Figure 7.4: Tuning keepX in MINT sPLS-DA performed on the stemcells gene expression data. Each coloured line represents the balanced error rate (y-axis) per component across all tested keepX values (x-axis). The diamond indicates the optimal keepX value on a particular component which achieves the lowest classification error rate as determined with a one-sided $t-$test across the studies.

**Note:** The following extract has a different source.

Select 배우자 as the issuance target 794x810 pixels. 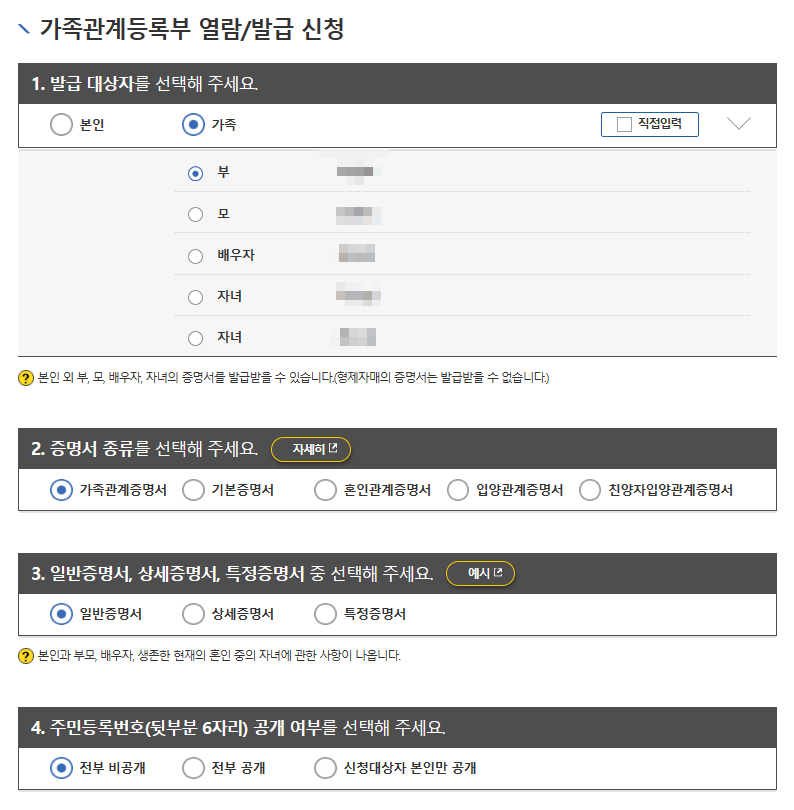(198, 256)
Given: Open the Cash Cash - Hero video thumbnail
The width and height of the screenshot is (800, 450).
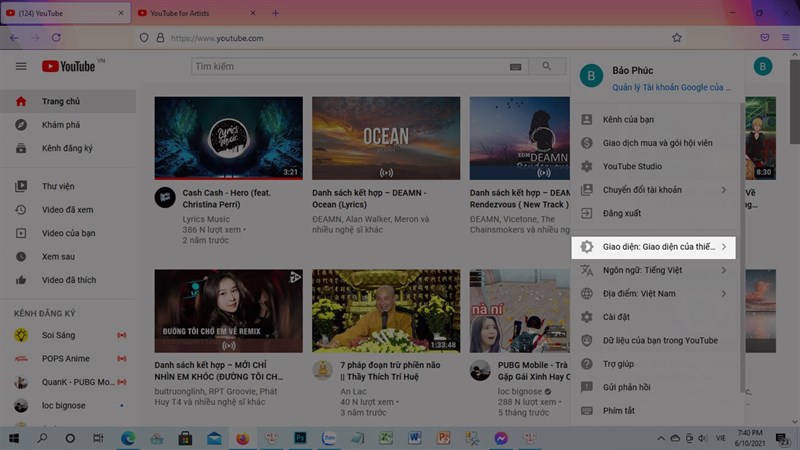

The tuning plot in Figure 7.4 indicates the optimal number of variables to select on component 1 (24) and on component 2 (1). In fact, whilst the BER decreases with the addition of component 2, the standard deviation remains large, and thus only one component is optimal. However, the addition of this second component is useful for the graphical outputs, and also to attempt to discriminate the hESC and hiPCS cell types.

Note:

As shown in the quick start example, the tuning step can be omitted if you prefer to set arbitrary keepX values.

7.4.2 Final MINT sPLS-DA model

Following the tuning results, our final model is as follows (we still choose a model with two components in order to obtain 2D graphics):

final.mint.splsda.stem <- mint.splsda(X = X, Y = Y, study = study, ncomp = 2,  
                              keepX = tune.mint.splsda.stem$choice.keepX)

#mint.splsda.stem.final # Lists useful functions that can be used with a MINT object

7.4.3 Sample plots

The samples can be projected on the global components or alternatively using the partial components from each study (Fig 7.5).

plotIndiv(final.mint.splsda.stem, study = 'global', legend = TRUE, 
          title = 'Stem cells, MINT sPLS-DA', 
          subtitle = 'Global', ellipse = T)

plotIndiv(final.mint.splsda.stem, study = 'all.partial', legend = TRUE, 
          title = 'Stem cells, MINT sPLS-DA', 
          subtitle = paste("Study",1:4))

Sample plots from the MINT sPLS-DA performed on the stemcells gene expression data. Samples are projected into the space spanned by the first two components. Samples are coloured by their cell types and symbols indicate study membership. (a) Global components from the model with 95% ellipse confidence intervals around each sample class. (b) Partial components per study show a good agreement across studies. Component 1 discriminates fibroblast vs. the rest, component 2 discriminates further hESC vs. hiPSC.

Figure 7.5: Sample plots from the MINT sPLS-DA performed on the stemcells gene expression data. Samples are projected into the space spanned by the first two components. Samples are coloured by their cell types and symbols indicate study membership. (a) Global components from the model with 95% ellipse confidence intervals around each sample class. (b) Partial components per study show a good agreement across studies. Component 1 discriminates fibroblast vs. the rest, component 2 discriminates further hESC vs. hiPSC.

The visualisation of the partial components enables us to examine each study individually and check that the model is able to extract a good agreement between studies.

7.4.4 Variable plots

7.4.4.1 Correlation circle plot

We can examine our molecular signature selected with MINT sPLS-DA. The correlation circle plot, presented in Module 2, highlights the contribution of each selected transcript to each component (close to the large circle), and their correlation (clusters of variables) in Figure 7.6:

plotVar(final.mint.splsda.stem)

Correlation circle plot representing the genes selected by MINT sPLS-DA performed on the stemcells gene expression data to examine the association of the genes selected on the first two components. We mainly observe two groups of genes, either positively or negatively associated with component 1 along the x-axis. This graphic should be interpreted in conjunction with the sample plot.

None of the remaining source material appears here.